One of many self-styled contemporary folk singers to have come on the scene in the 1980s, Vance Gilbert was inspired to begin writing his own material after hearing Shawn Colvin perform at a Boston theater. While Gilbert has become recognized on the folk festival circuit as a songwriter of substance, performance for him is second nature. Gilbert is not a middle-of-the-road folk singer, and his diverse set of influences includes Kenny Rankin, Roberta Flack, Carmen McRae, George Benson
and Stevie Wonder. His voice has been compared to everyone from Al Jarreau to Bill Withers and Donny Hathaway.
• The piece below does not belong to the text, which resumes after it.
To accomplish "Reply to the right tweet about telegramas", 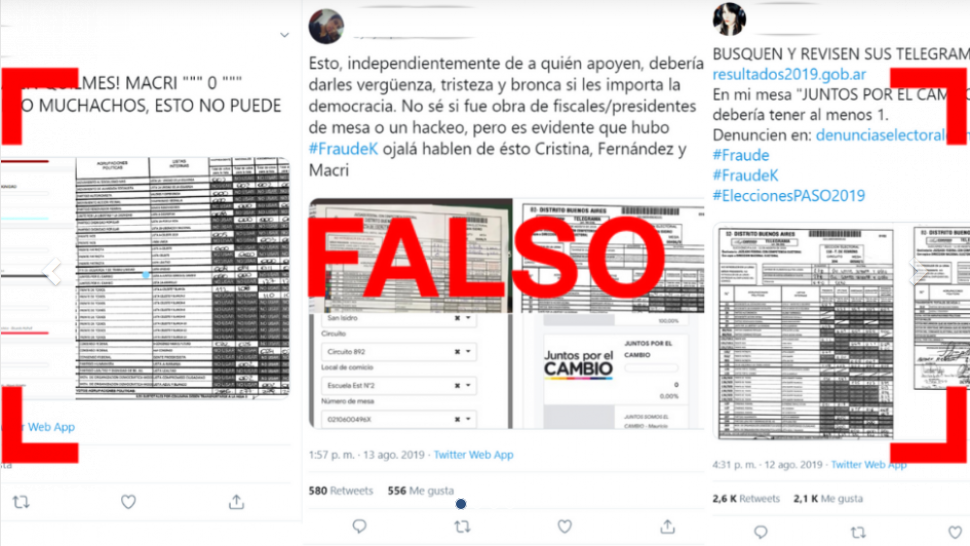I will [761, 532].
Gilbert, born and raised in Willingboro, N.J., moved to Connecticut to attend Connecticut College, relocating to Boston after graduating in 1979. Gilbert's brother had brought him a bass to keep him studying in the dorms, but he later switched to acoustic guitar and singing, because it satisfied his need to be up front, doing his own thing. Before he began performing his own songs in concert, Gilbert worked in cocktail lounges, performing a wide repertoire of songs that ranged from Gershwin to Top 40, Stevie Wonder and Earth, Wind and Fire. After the lounge work dried up, Gilbert began teaching in Boston-area public schools.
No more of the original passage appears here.